De fato, “visto que a Eucaristia é Cristo que se entrega em pessoa, vivo e verdadeiro, celebrar um Ano Eucarístico significa situar com novo impulso no centro da vida e da missão da Igreja o único Senhor, Cristo”, explicou o teólogo italiano em “Rádio Vaticano”.

O Ano da Eucaristia convocado por João Paulo II na quinta-feira passada, dia do Corpus Christi, começará com o congresso eucarístico mundial, a ser celebrado de 10 a 17 de outubro de 2004 em Guadalajara (México). Concluirá com a próxima assembléia ordinária do sínodo dos bispos, prevista no vaticano de 2 a 29 de outubro de 2005, cujo tema será “A eucaristia, fonte e cume da vida e da missão da Igreja”.

“O “Ano da Eucaristia” acontece no contexto do projeto pastoral apresentado na carta apostólica “Novo millennio ineunte”, na qual convidei os fiéis a “recomeçar a partir de Cristo”“, explicou o Papa no domingo antes de rezar a oração Mariana do Angelus.

Segundo Dom Forte, “frente à queda dos mitos da modernidade, das ideologias, é necessário dar uma razão de vida e de esperança que não seja ideológica e, portanto, violenta, que ajude a superar o sentido de abandono que com freqüência afeta nossos contemporâneos” e mascara-se na forma de “busca do poder e do consumo”.

Daí que “pôr no centro aquele que dá sentido à vida significa responder a uma necessidade profunda da época em que vivemos”, reconhece.

“Também frente aos cenários de violência e de guerra que presenciamos especialmente desde 2001 e pela resposta trágica da guerra, a não menos trágica, inclusive mais bárbara, violência do terrorismo, creio que é importante sublinhar que a verdade não é algo que se possui, mas Alguém”, destacou Dom Forte.

Recordou que “se o Filho de Deus assumiu um corpo, se a Eucaristia, o pão e o vinho transubstanciados são o Corpo e o Sangue de Cristo, então esta matéria da qual está feito o mundo não é matéria condenada, não é negatividade, mas um valor profundo, o valor que seu Criador lhe atribuiu, que o pecado do homem obscureceu de alguma forma, mas que precisamente a Redenção de Cristo lhe restitui”.

Esta perspectiva tem uma importante repercussão frente à “Nova Era” --”gnose moderna”, “um intento de fazer o homem crer que pode se salvar sozinho”--, revela o teólogo italiano, porque “a Eucaristia, enquanto é profundamente humana e próxima ao homem porque é matéria deste mundo transubstanciada, é também alimento que vem do céu, precisamente porque não é simplesmente um fruto da terra”.

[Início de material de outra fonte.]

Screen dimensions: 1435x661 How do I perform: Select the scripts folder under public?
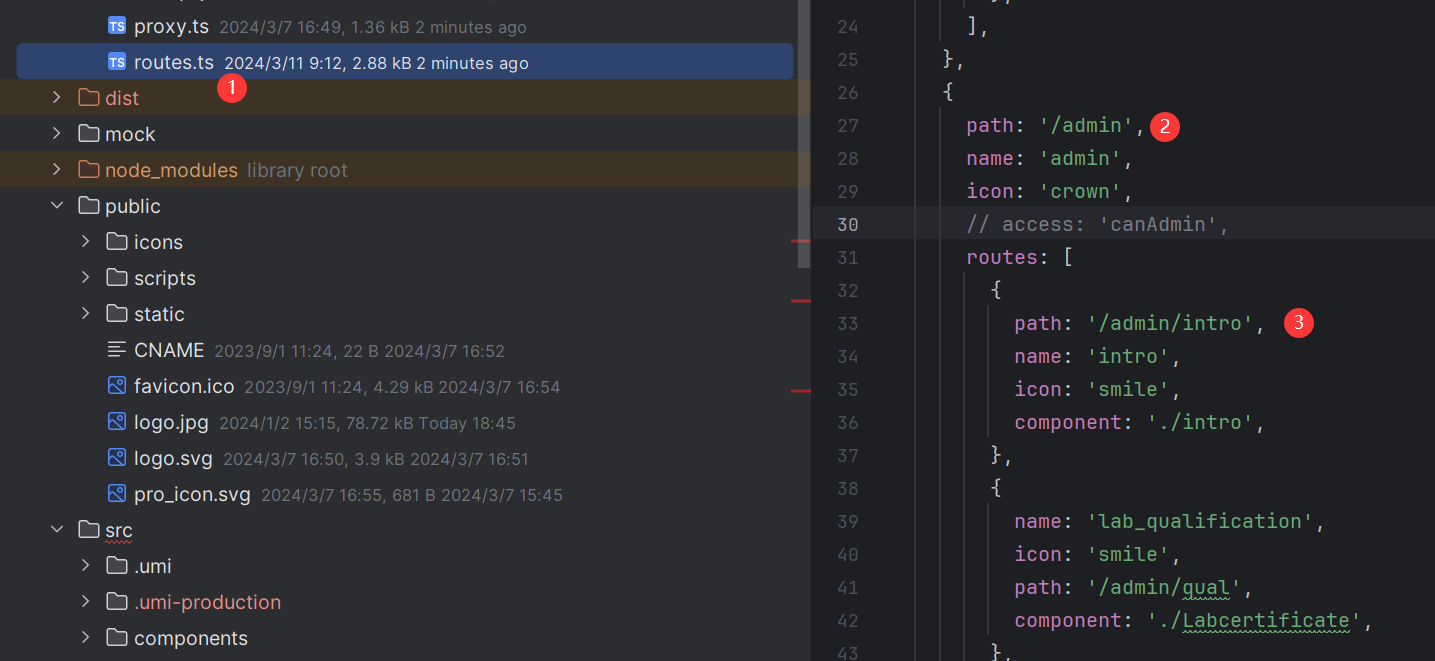click(x=164, y=278)
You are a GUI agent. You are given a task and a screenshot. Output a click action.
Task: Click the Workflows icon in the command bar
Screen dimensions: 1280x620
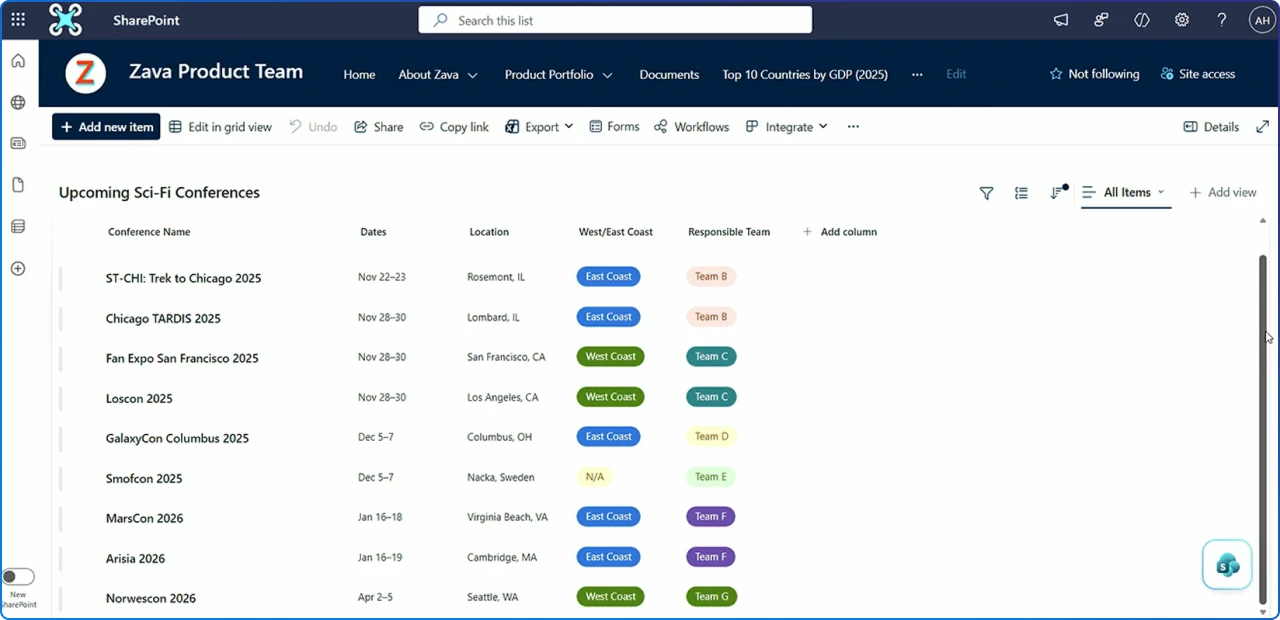(x=691, y=126)
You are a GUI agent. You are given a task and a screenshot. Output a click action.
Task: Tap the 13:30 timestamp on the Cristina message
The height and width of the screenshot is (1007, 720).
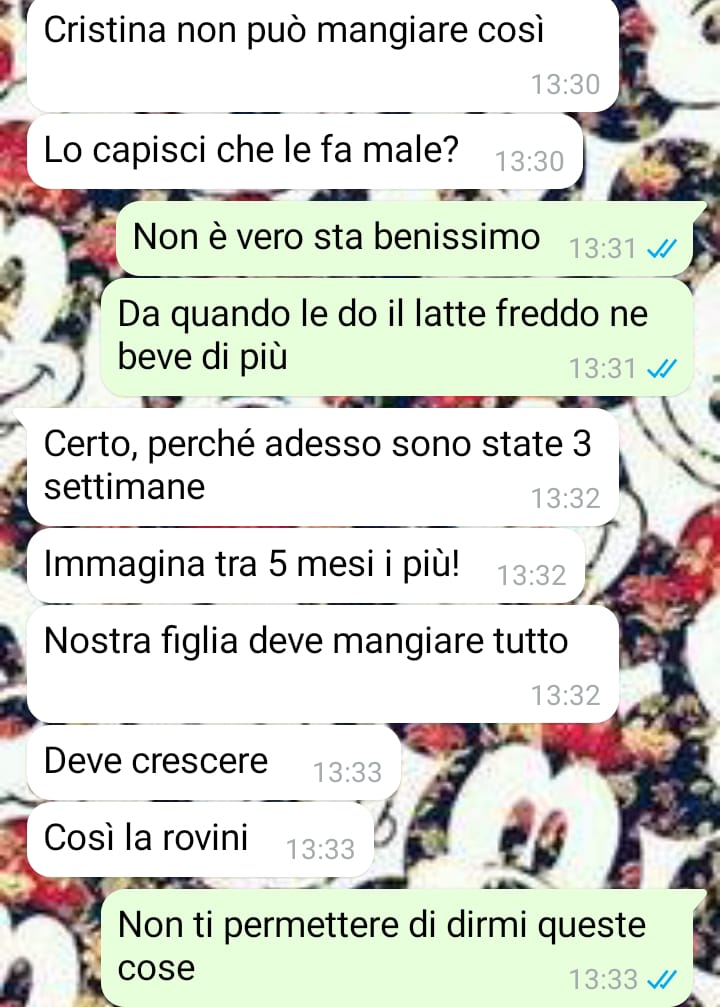[x=565, y=84]
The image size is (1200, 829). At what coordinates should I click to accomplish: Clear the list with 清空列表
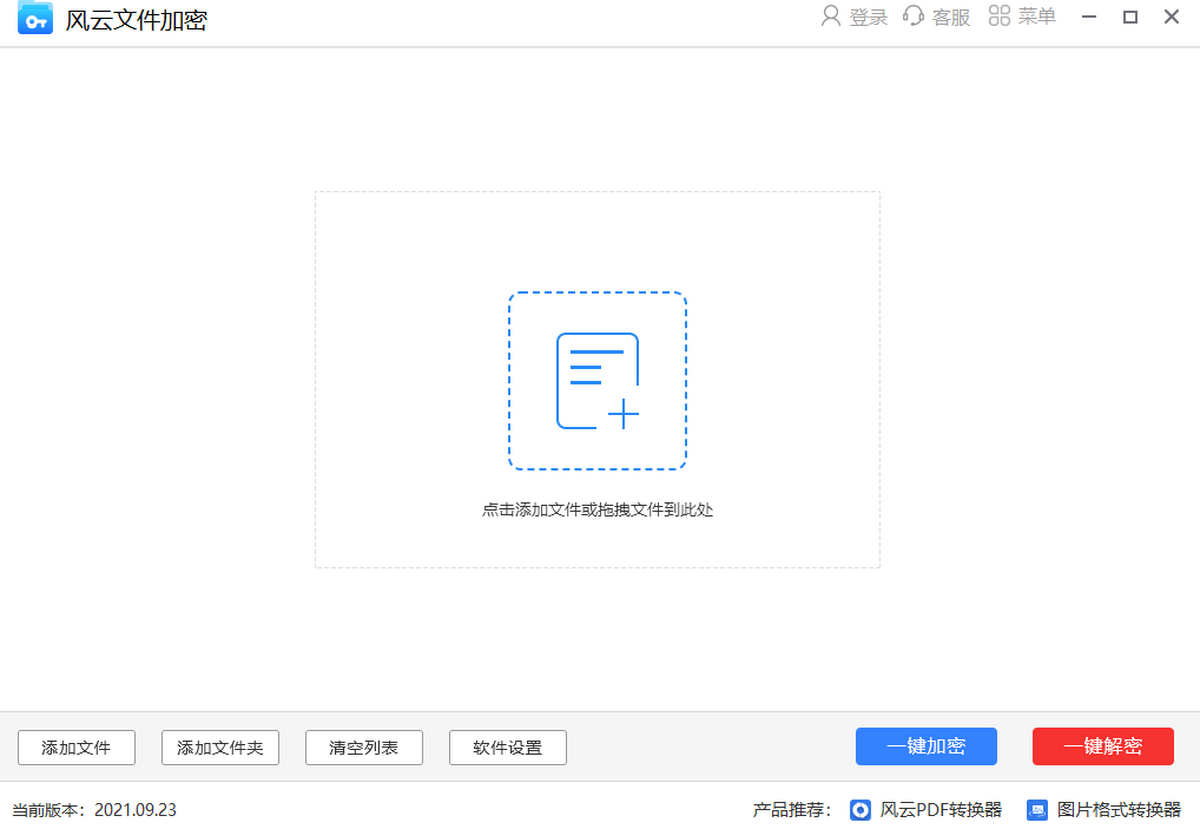pyautogui.click(x=364, y=747)
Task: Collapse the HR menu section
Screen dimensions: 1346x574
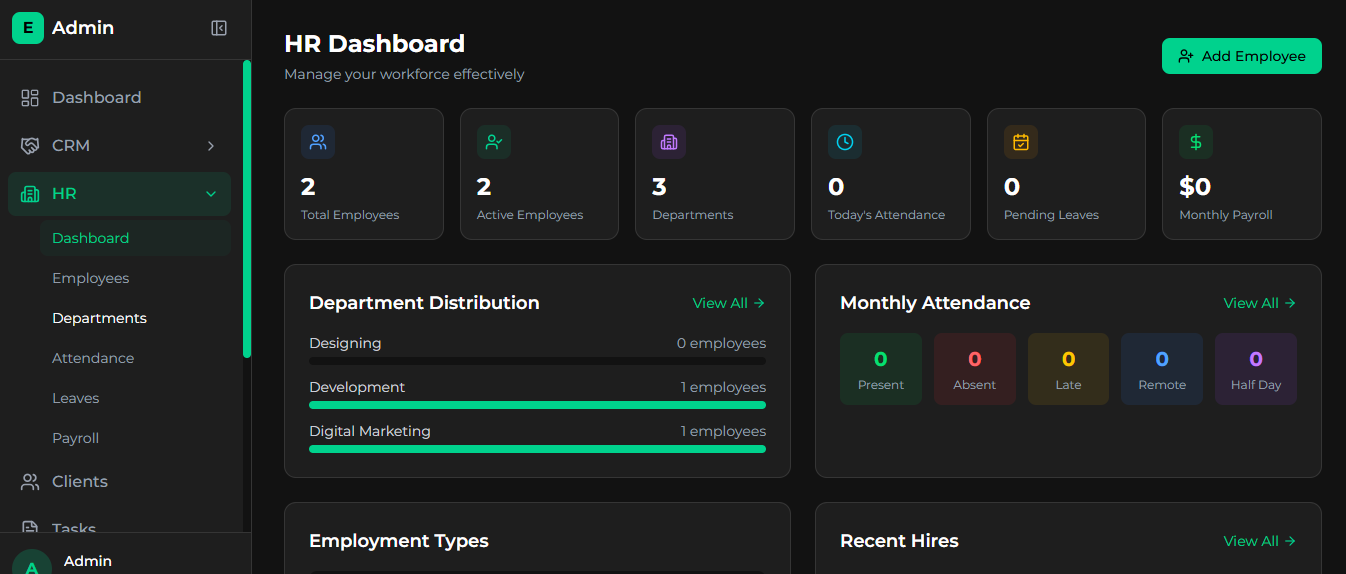Action: [211, 194]
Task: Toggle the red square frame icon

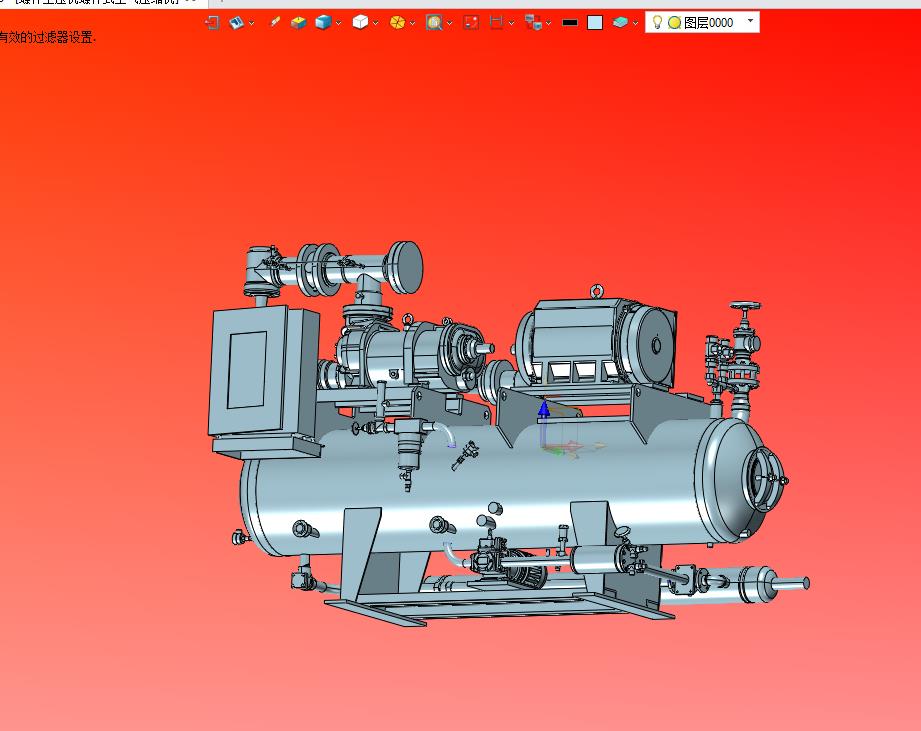Action: click(x=471, y=22)
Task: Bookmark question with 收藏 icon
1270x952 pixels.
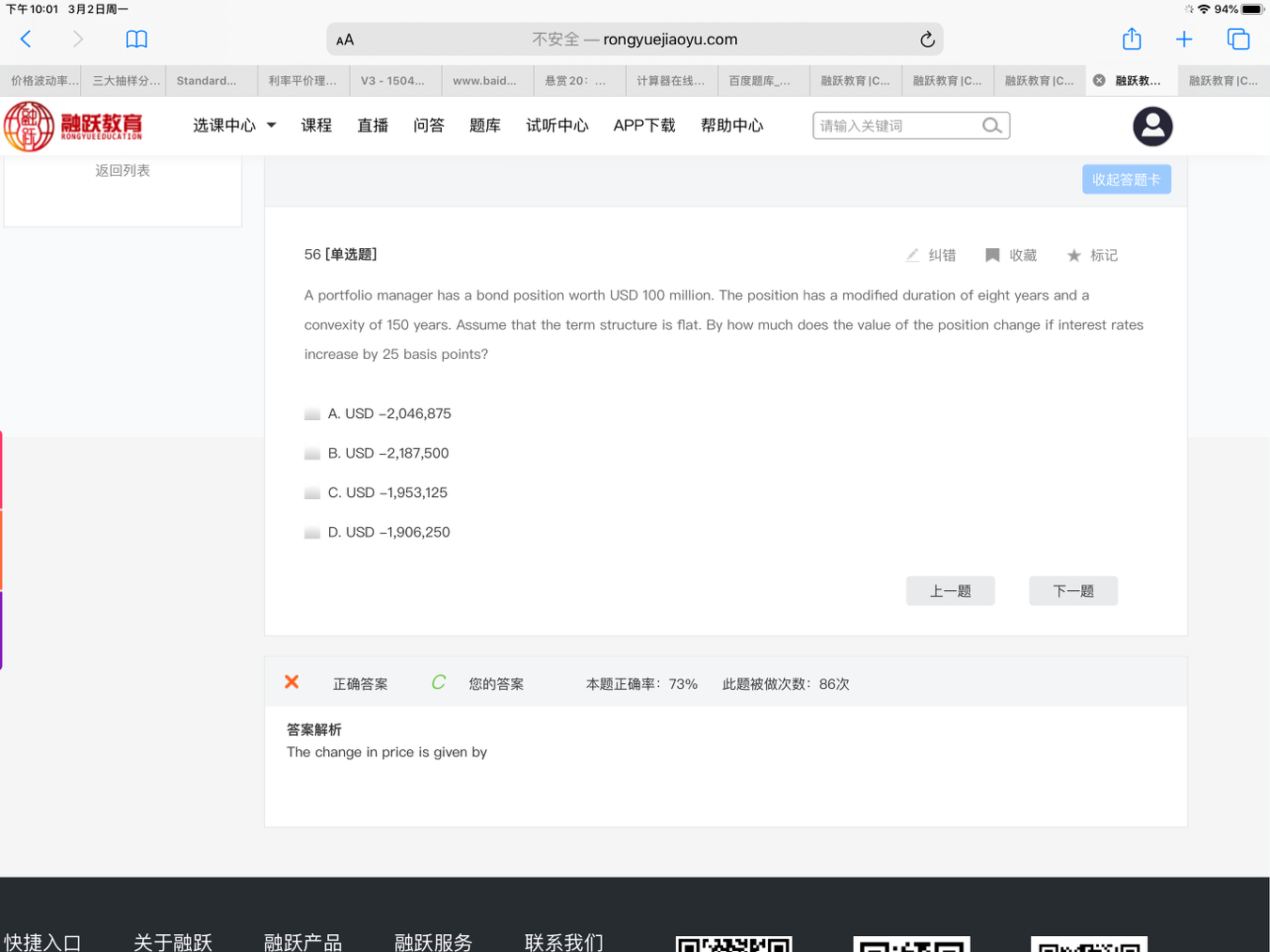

Por isso, “um mundo que se abre na invocação ao dom de Deus está destinado não só à salvação eterna, mas também a revalorizar a humanidade do homem, a condição de carne, de lágrimas, de história, de terra que estamos feitos, que foi assumida pelo Filho de Deus e por Ele transfigurada”.

“Cristo veio para a salvação de todos e cada um. Um Ano Eucarístico significa não só redescobrir a Cristo como centro do coração e da fé do crente, mas significa também redescobrir o impulso e a paixão missionária de anunciar-lhe, a Verdade que salva até os confins da terra”, concluiu Dom Forte.